The Nosferatu saves Barbera and kills the Laughing Man, before attacking Arkham in his asylum. As he fights the orderlies, the inmates hail him as "the Master." While confronting both Dr. Arkham and Hender-son, the latter armed with a gun scavenged from Lutor's old lair and powered by the green stone taken from Lutor's chest, the Super-man appears to investigate at Wayne-son's behest and is wounded by the weapon before the Nosferatu hurls Hender-son from the tower.
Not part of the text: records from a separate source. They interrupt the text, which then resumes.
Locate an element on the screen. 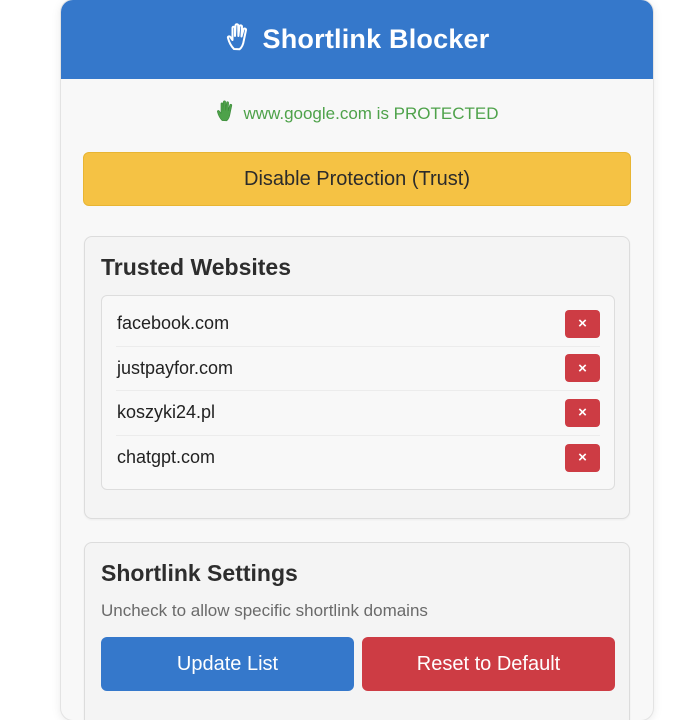  list-item: justpayfor.com × is located at coordinates (358, 369).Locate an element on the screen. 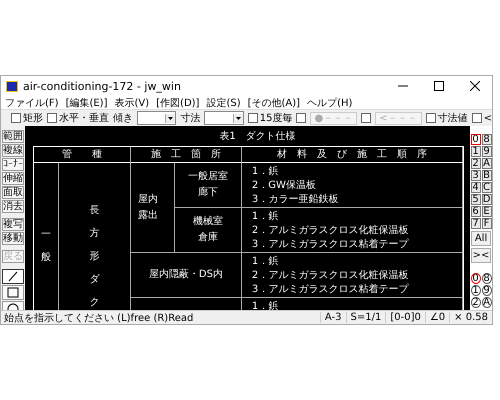 Image resolution: width=500 pixels, height=400 pixels. table-cell-text: 3．カラー亜鉛鉄板 is located at coordinates (296, 200).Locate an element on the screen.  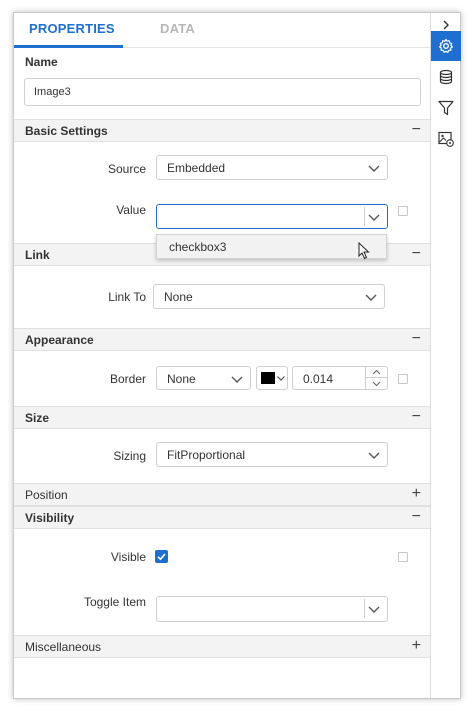
border-label: Border is located at coordinates (128, 379).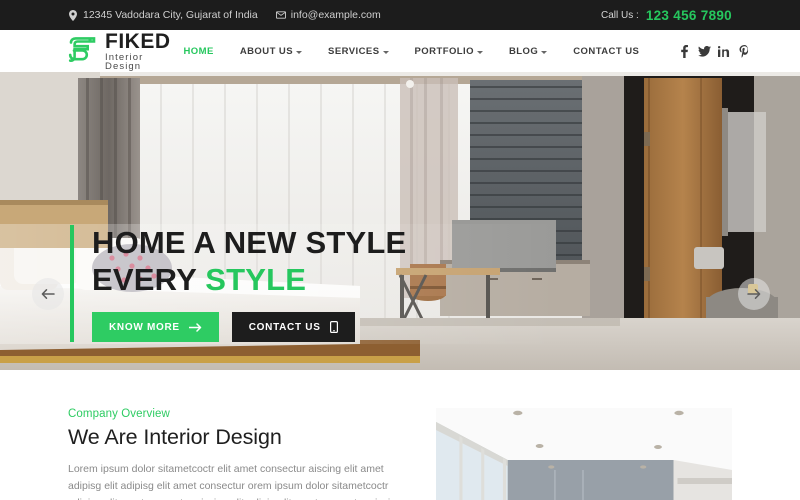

He is then confronted by the Super-Man, who believes there is no place for creatures of shadow in his city of light, while the Nosferatu calls him naive and claims the inmates as his responsibility. They fight, eventually falling down into the underworld. Their battle is inconclusive, with each mortally wounding the other. However, the ancient machines reveal themselves to the Super-Man and he realizes that there can be no light without shadows. The Nosferatu's job is to catch these shadows. The machines restore both combatants, and the Super-Man accepts his control over the dark. Bruss Wayne-son ends up in charge of the asylum where Arkham is now a prisoner, trying to convince anyone who will listen that the new director is the Nosferatu.
Publication
- Batman Nosferatu (64 pages, 1999, ISBN 1563893797)
Trilogy
This is the second of the trilogy:
- Superman's Metropolis
- Batman: Nosferatu
- Wonder Woman: The Blue Amazon
Writer Jean-Marc Lofficier had a fourth and final volume planned, entitled The Green Light, which would have introduced counterparts of The Flash, Green Lantern and the Martian Manhunter (based on Leni Riefenstahl's The Blue Light (1922) and Arnold Fanck's Weiße Rausch - Der Neue Wunder des Schneeschuhs (a.k.a. The White Flame) (1931) (which also starred Leni Riefenstahl), and a female Aquaman (based on Georg Wilhelm Pabst's Die Herrin von Atlantis (a.k.a. The Mistress of Atlantis) (1932)). The book would have dealt with the rediscovery of Earth.